▶ Document
_ _ _
Le leader d'extrême droite ne fait aucune distinction entre les médias et l'idéologie politique du professionnel. Il suffit qu'un journaliste le critique ou exprime une opinion contre son gouvernement pour qu'il réponde par une attaque.

 Cela ne crée pas seulement un climat d'intimidation. Le droit à la liberté d'expression est également menacé.

Depuis le 10 décembre 2023, date à laquelle Milei a pris ses fonctions de président de l'Argentine, des journalistes tels que Jorge Lanata, Jorge Fernández Díaz, Joaquín Morales Solá, María Laura Santillán, Jorge Fontevecchia, Romina Manguel, Silvia Mercado, Luisa Corradini, Marcelo Bonelli, Victor Hugo Morales et María O'Donnell, entre autres, ont été pris pour cible par le pouvoir exécutif.
_ _ _
▶ Matériel fourni

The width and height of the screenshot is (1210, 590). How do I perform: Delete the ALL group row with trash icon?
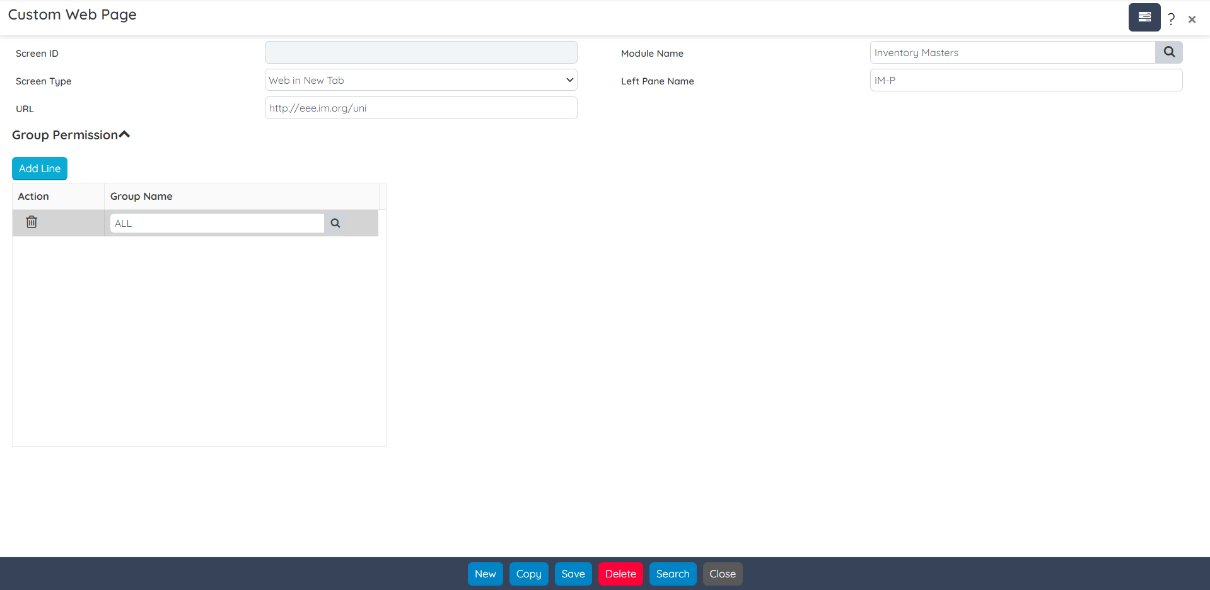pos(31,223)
_ _ _
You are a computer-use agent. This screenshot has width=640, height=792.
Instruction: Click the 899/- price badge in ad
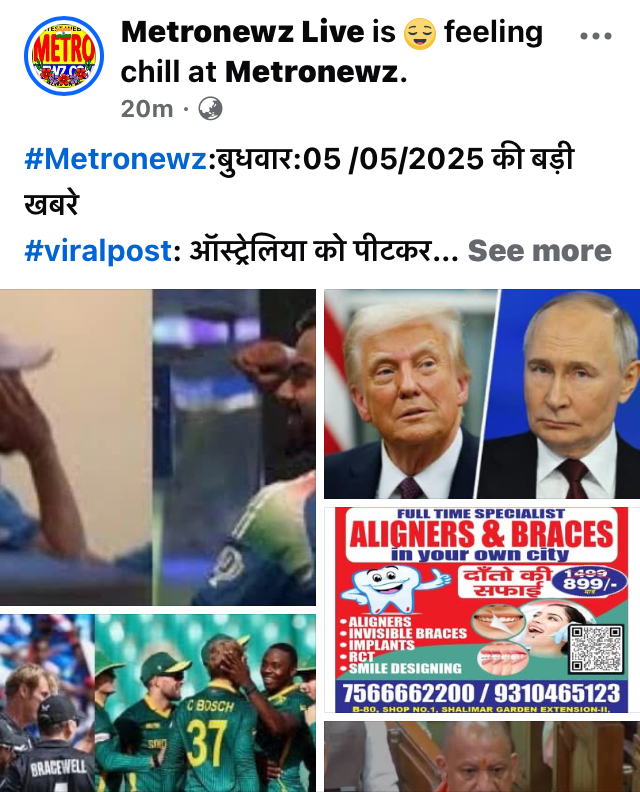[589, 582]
_ _ _
▶ Objectif 1
Pour chacune des affirmations suivantes, indiquez si elle concorde avec le texte sur Milei et les journalistes. Répondez par oui ou par non, puis citez mot pour mot le passage qui tranche. (a) Milei est entré en fonctions comme président de l'Argentine le 10 décembre 2023. (b) D'après le texte, ces attaques n'entraînent qu'un climat d'intimidation et rien de plus. (c) Le leader d'extrême droite fait la différence entre les médias et l'idéologie politique du journaliste.
▶ Objectif 2
Selon le texte sur Milei et les journalistes, quel droit se trouve menacé en plus du climat d'intimidation ?
▶ Objectif 3
Poursuivez le texte sur Milei et les journalistes en reprenant juste après sa dernière phrase.
Les enregistrements forment un matériau indépendant du document.

▶ Réponse rédigée 1
(a) Oui : « Depuis le 10 décembre 2023, date à laquelle Milei a pris ses fonctions de président de l'Argentine ».
(b) Non : « Cela ne crée pas seulement un climat d'intimidation. Le droit à la liberté d'expression est également menacé. »
(c) Non : « Le leader d'extrême droite ne fait aucune distinction entre les médias et l'idéologie politique du professionnel. »

▶ Réponse rédigée 2
Le droit à la liberté d'expression.

▶ Réponse rédigée 3
Selon une étude d'Amnesty International Argentine, en 180 jours de mandat, le président a attaqué plus de 20 journalistes et personnalités culturelles.Cela représente au moins une attaque tous les dix jours.

Amnesty et le Forum argentin du journalisme (FOPEA) ont tous deux mis en garde contre cette situation et les risques qu'elle fait peser sur la liberté d'expression dans le pays.

"Lorsque les responsables de ces attaques sont des fonctionnaires ou le président de la nation lui-même, cela ne génère pas seulement un climat d'intimidation.Le droit à la liberté d'expression est également menacé, car le harcèlement, les pressions et les accusations ont pour effet de censurer et de faire taire les voix", a déclaré Mariela Belski, directrice exécutive d'Amnesty International Argentine, dans un communiqué publié à l'occasion de la Journée du journaliste.

 

De son côté, la FOPEA, dans une étude réalisée après les 100 premiers jours de la présidence de Milei, a dénoncé le fait que quatre attaques sur dix contre les journalistes et les médias provenaient du chef de l'État ou de ses ministres.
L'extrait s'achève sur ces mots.